Using the 1931 Yugoslav Football Championship text, explain in one to three sentences what, according to the text, marked BSK's end of the Zagreb clubs' streak.

■ Text block
++++++++++++++++++++

Yugoslav State Championship
- Season: 1931
- Dates: 6 September – 13 December
- Champions: BSK (1st title)
- Top goalscorer: Đorđe Vujadinović (10)

= 1931 Yugoslav Football Championship =

The 1931 State Championship (Serbo-Croatian: Državno prvenstvo 1931 / Државно првенство 1931) begun shortly after the previous season and was now contested during autumn and continuing through the next year ending in spring. BSK ended the Zagreb clubs' streak with record stats and an undefeated season.

Jugoslavija Beograd didn't qualify for the Državno prvenstvo.

++++++++++++++++++++

■ Dataset section
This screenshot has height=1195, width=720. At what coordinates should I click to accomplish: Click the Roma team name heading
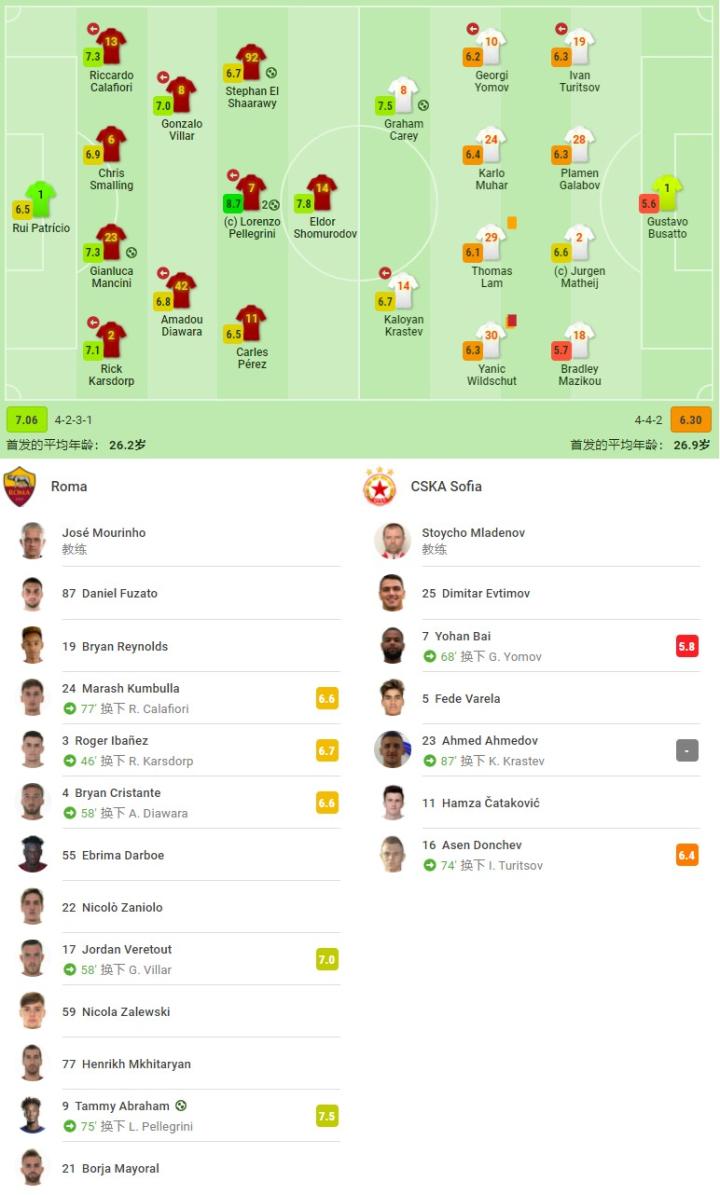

++++++++++++++++++++

■ Response to this task
BSK ended the Zagreb clubs' streak by winning the 1931 State Championship, its first title. It did so with record stats and without losing a match all season.